Consultation on “Synodal Pathway”
The idea of the church following a “Synodal Pathway” was discussed at the Parish Pastoral Council meeting and ideas were sought through members meeting with individuals and by way of a questionnaire distributed through the churches in the parish.
Overall, the response was very poor.
This in itself can be seen as a measure of the crisis church is facing, that so many felt there was no point in engaging. The initial reaction was ‘we have been consulted before, we have offered our opinions and they have been ignored by those in authority, we were not listened to’.
There was a reluctance to engage for this reason.
Those who offered their opinions stated that this is the last chance for the church to reform how it operates. Although few in number, those who responded still have hopes for their church that it can reform and become relevant again in the lives of individuals and in society.
It was commented on how many people young and old have left, some drifted away, others walked away in disappointment and frustration, while many left in anger feeling they were not listened to, not valued or respected, and in certain cases actively discriminated against.
If this process turns out to be another empty gesture then there is no hope for the church surviving in the immediate future and people will seek other means to express their faith.
Of the things that inspire, people expressed their appreciation of feeling that they belonged to a local community that offered real support at important points in life. They were happy with how the high points of the Christian year were celebrated in a meaningful way.
It was said that people feel equal in this parish and there is a welcome to all, male and female, to participate on an equal basis.
Also inspiring was the openness to all laity playing a real role in parish ministry and organisation.
What discouraged was the drift away by so many from parish life, especially parents of young children, and the consequent reduction in the numbers involved in ministries and other roles in the parish.
The most thing that discouraged involvement was the attitude towards women especially the exclusion of women from ordained ministry and from decision making roles and the fact their voices are not heard in the ‘upper echelons’ of church.

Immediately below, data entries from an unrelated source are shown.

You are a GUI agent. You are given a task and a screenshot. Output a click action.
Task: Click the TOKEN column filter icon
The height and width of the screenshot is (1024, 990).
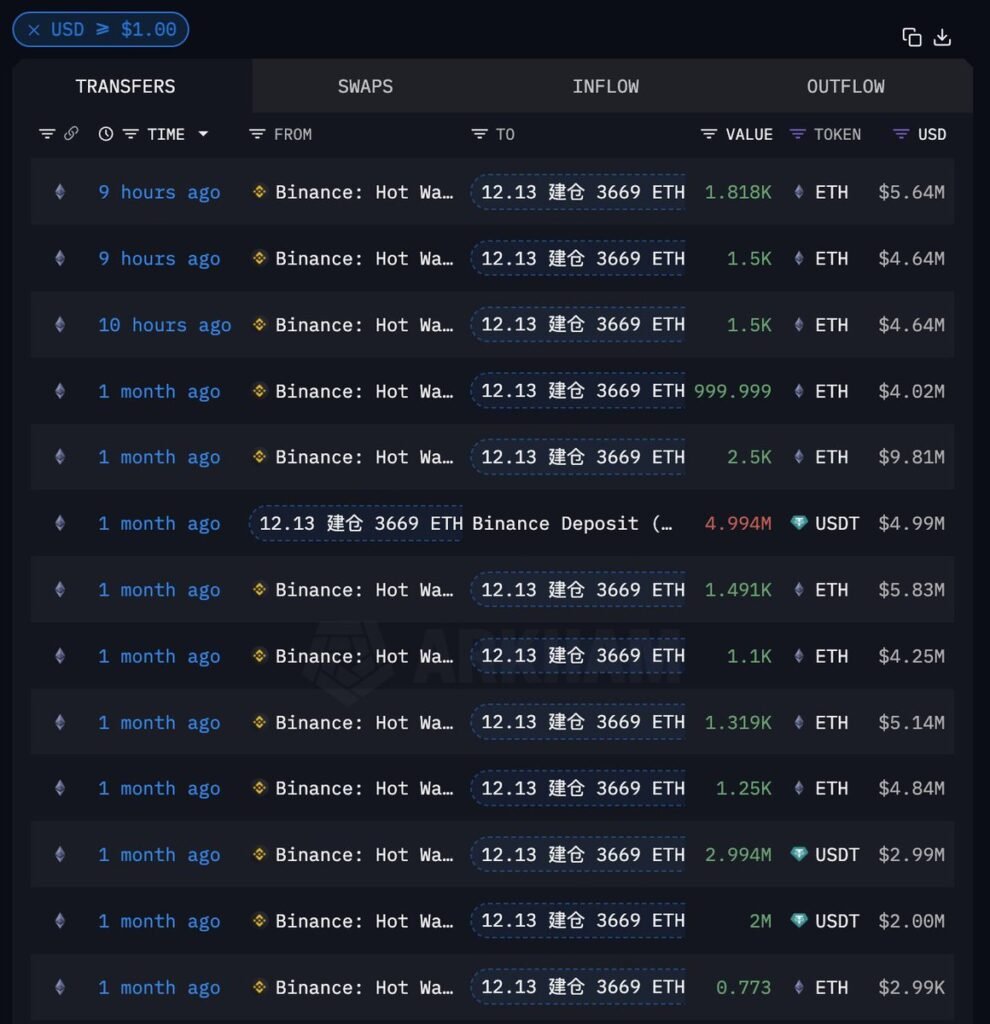tap(797, 134)
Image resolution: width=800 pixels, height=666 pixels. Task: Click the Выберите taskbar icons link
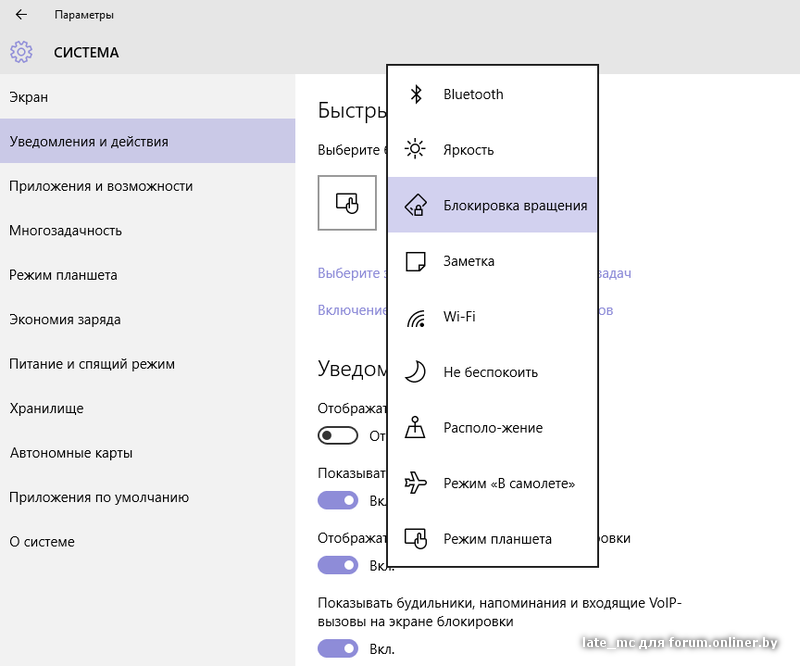pos(351,273)
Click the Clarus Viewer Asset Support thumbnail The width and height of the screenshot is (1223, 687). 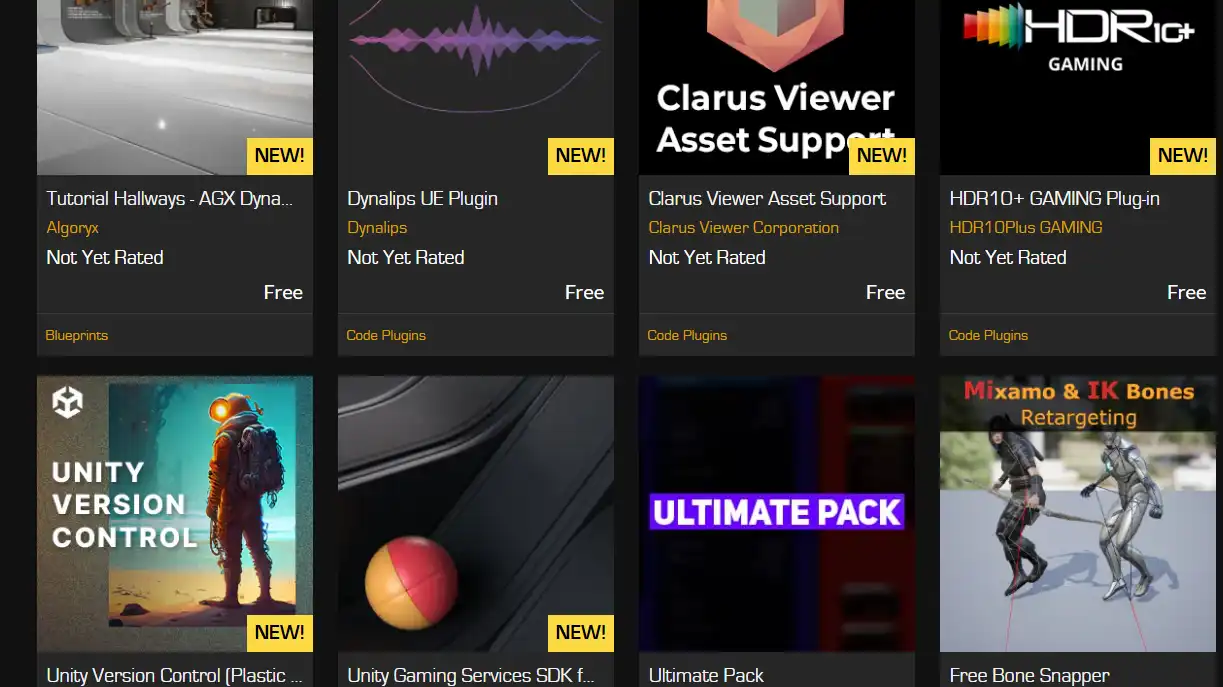pyautogui.click(x=777, y=87)
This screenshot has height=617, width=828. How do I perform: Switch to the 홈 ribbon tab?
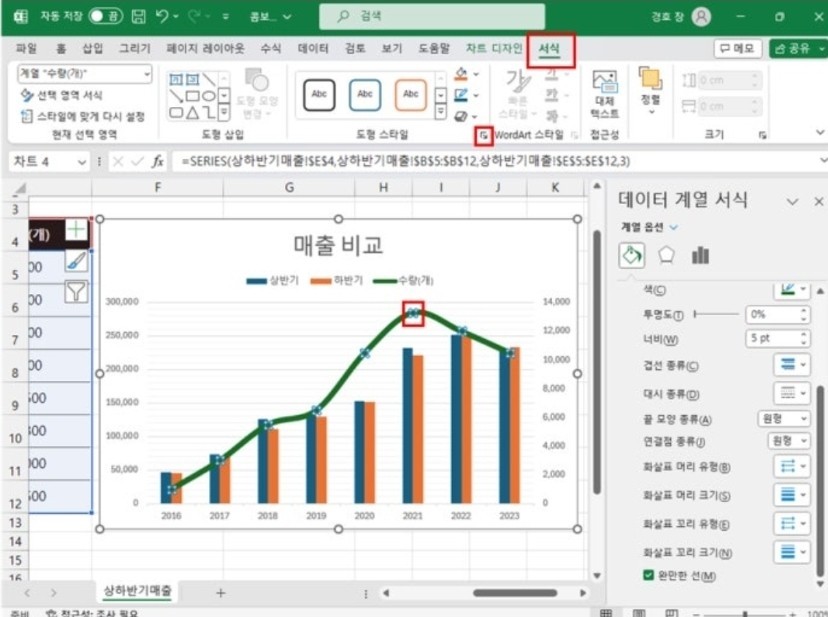[x=60, y=46]
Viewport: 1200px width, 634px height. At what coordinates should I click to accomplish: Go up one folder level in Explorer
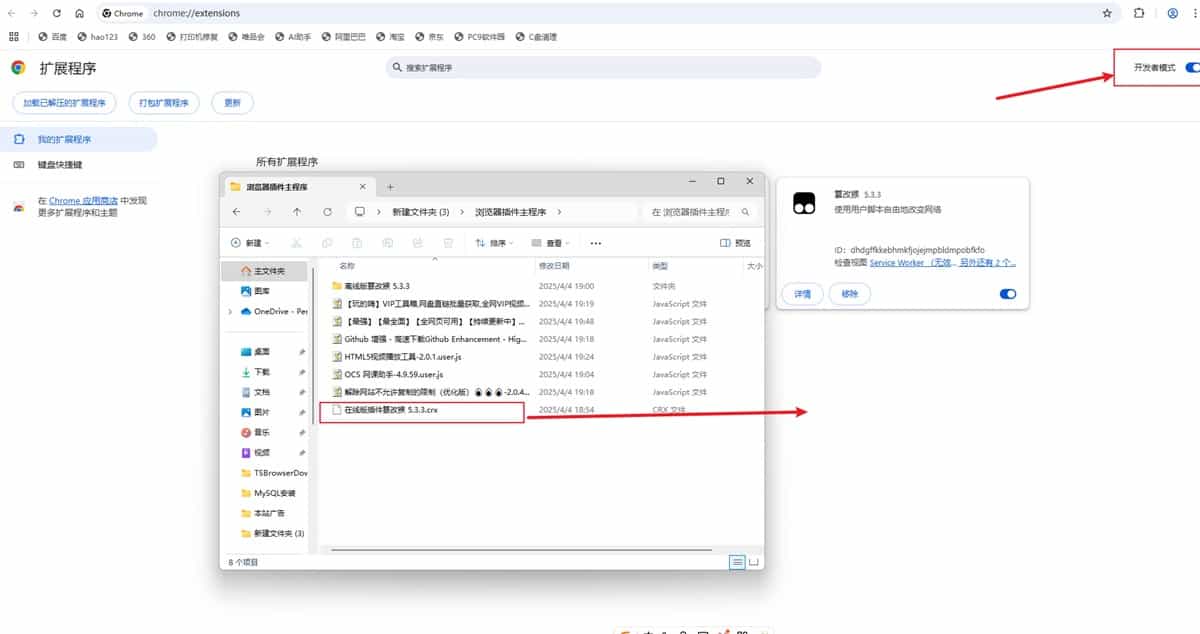coord(297,212)
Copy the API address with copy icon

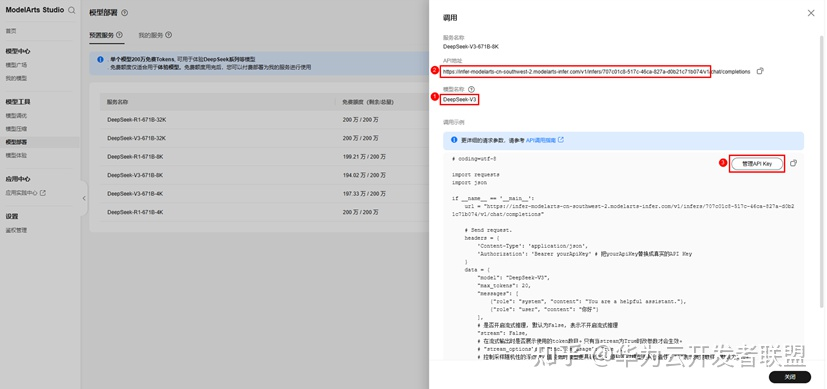[760, 71]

The result to the question about how the church can be more inclusive and welcoming centred mainly about the exclusion of women from ministry and from having meaningful roles in church authority.

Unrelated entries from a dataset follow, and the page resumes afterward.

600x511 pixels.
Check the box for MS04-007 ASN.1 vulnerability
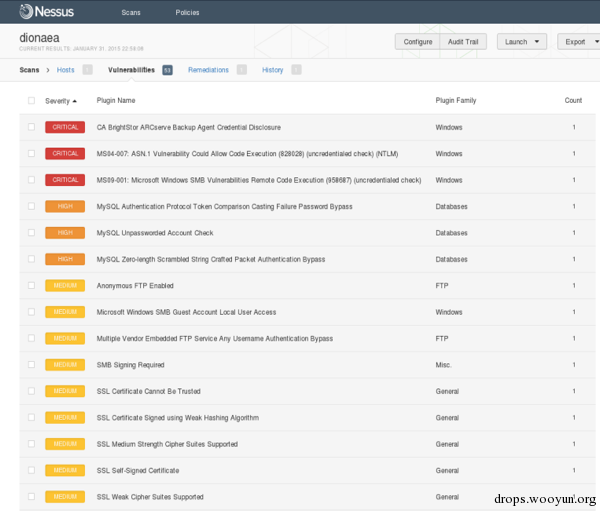click(31, 154)
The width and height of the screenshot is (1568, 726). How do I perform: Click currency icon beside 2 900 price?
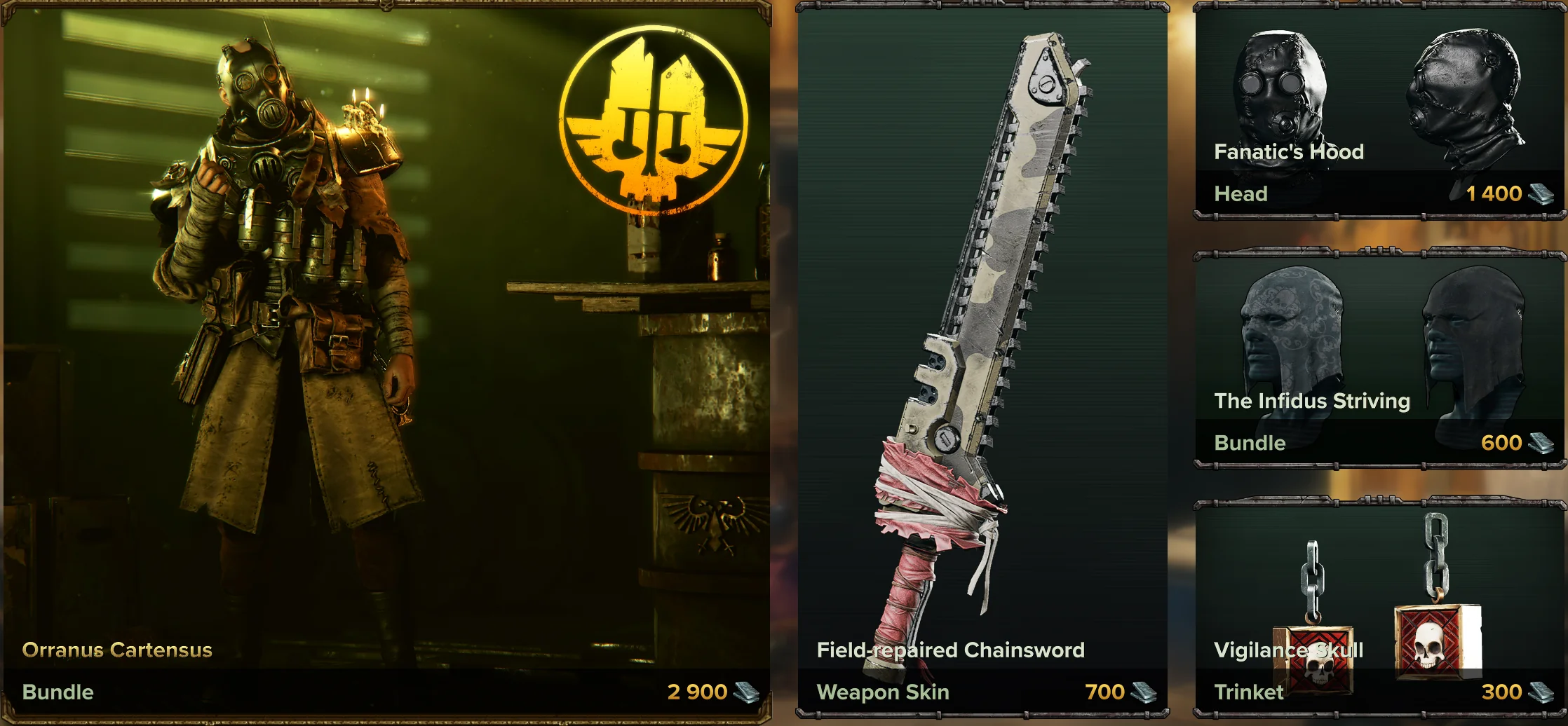pos(747,692)
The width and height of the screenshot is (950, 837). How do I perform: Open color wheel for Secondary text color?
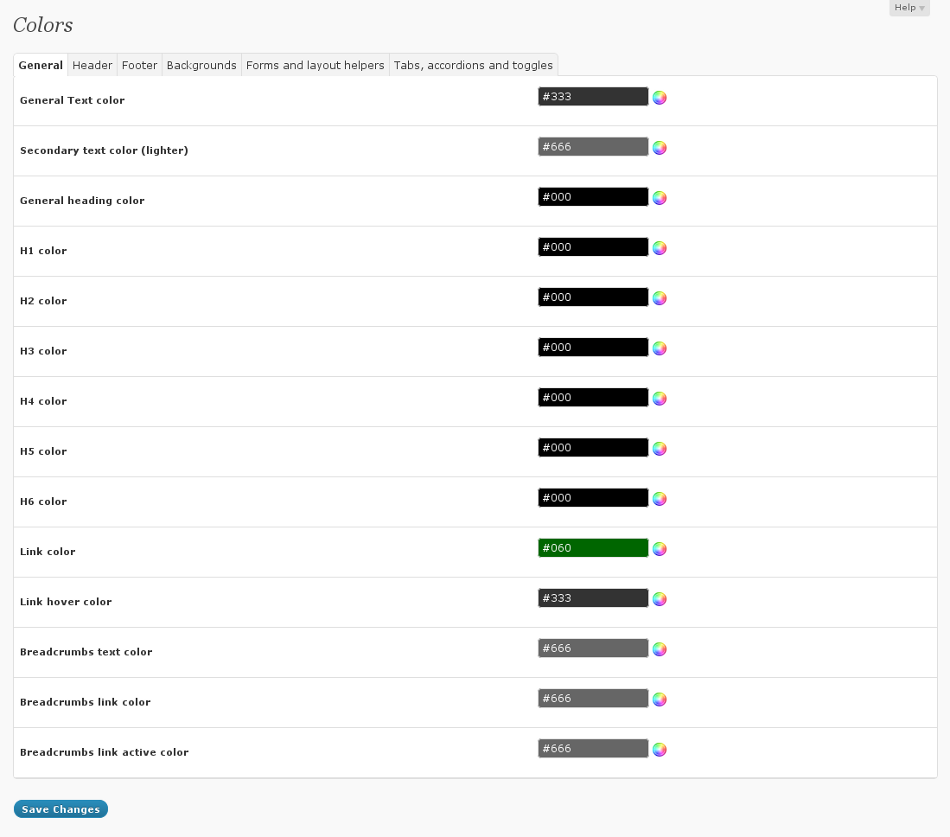coord(659,148)
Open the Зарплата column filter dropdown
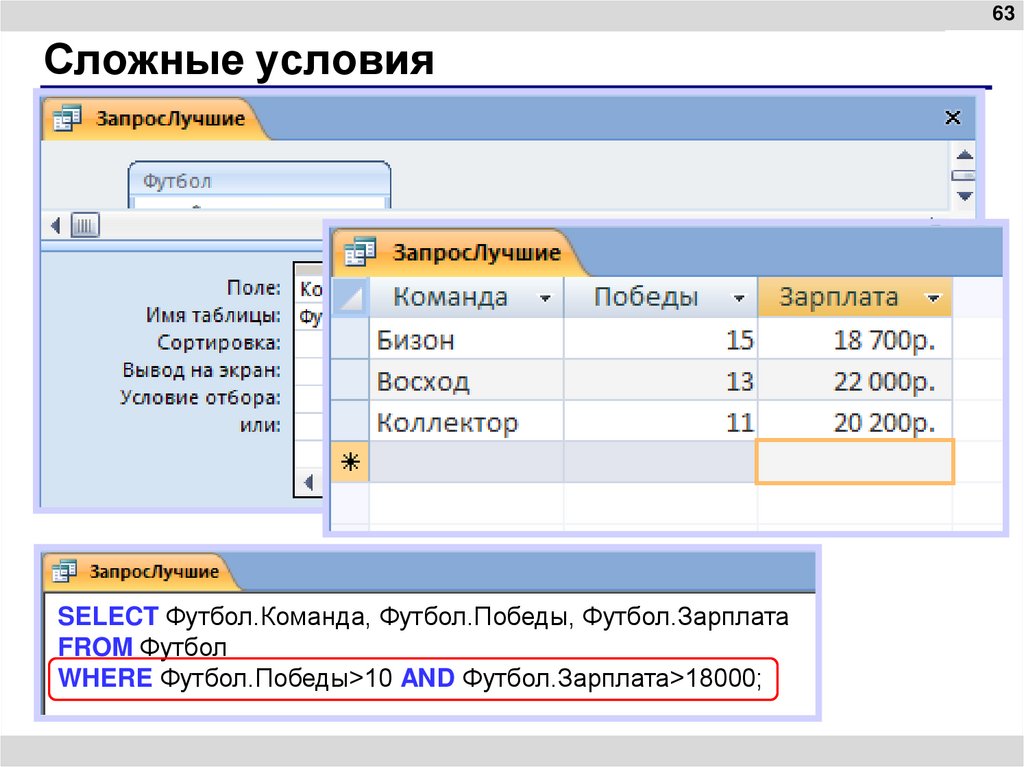The width and height of the screenshot is (1024, 767). pyautogui.click(x=934, y=297)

Allowing priests to marry was felt to be a way to become more inclusive and would probably help avoid a repeat of some of the consequences that have flowed from this in the past.
Addressing the discrimination against women would help inclusiveness, but a failure to do so means that the church cannot speak with moral authority on other issues when it is seen not to regard women as equal to men.
As long as the church does not practice equality in all areas, not just with women but with LGBTQ+ , its teachings and pronouncements will not even be given a hearing by an increasing number of people in modern society. Church authorities have no creditability in modern society as long as discrimination on the grounds of gender or sexuality exists in church.
It was stated that in this present age the structure of a top down authority is not seen as acceptable and more decisions need to be devolved to a local level. Younger people need to be involved at all levels.